EXERCISE DIRECTIONS: Produce an exact copy of the lines below, starting at the first and ending with the line containing "Click the amount field for 猴 bet".

━━━━━ SUPPLIED DATA

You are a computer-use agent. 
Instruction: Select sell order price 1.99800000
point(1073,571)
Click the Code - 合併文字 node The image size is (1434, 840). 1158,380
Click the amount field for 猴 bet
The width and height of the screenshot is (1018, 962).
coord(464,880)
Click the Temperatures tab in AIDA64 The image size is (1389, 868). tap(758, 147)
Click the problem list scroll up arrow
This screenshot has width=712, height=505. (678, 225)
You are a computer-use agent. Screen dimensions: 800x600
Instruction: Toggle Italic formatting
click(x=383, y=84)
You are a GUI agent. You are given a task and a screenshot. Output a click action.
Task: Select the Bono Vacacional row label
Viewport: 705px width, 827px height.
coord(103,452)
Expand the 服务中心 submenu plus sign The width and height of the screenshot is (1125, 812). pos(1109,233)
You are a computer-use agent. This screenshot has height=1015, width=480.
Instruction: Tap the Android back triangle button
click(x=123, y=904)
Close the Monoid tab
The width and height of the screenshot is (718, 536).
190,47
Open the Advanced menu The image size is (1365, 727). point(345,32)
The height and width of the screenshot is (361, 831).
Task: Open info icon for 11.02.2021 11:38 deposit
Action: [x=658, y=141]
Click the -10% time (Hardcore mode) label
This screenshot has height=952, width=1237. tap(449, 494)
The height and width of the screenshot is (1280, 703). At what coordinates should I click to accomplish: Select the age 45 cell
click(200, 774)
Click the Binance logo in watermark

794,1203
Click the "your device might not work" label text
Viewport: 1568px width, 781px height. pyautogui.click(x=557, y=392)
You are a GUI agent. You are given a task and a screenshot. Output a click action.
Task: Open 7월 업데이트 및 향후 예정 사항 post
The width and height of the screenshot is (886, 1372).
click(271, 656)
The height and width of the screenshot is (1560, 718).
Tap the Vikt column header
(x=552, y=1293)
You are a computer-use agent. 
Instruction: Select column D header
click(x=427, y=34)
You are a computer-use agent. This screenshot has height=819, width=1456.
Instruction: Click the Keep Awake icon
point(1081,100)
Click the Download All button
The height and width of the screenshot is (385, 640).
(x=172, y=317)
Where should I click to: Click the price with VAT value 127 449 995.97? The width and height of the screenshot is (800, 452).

━━━━━━━━━━

FINISHED TASK:
You are a computer-use agent. 
Instruction: Select sell order price 1.99800000
point(1073,571)
Click the Code - 合併文字 node The image size is (1434, 840). 1158,380
Click the amount field for 猴 bet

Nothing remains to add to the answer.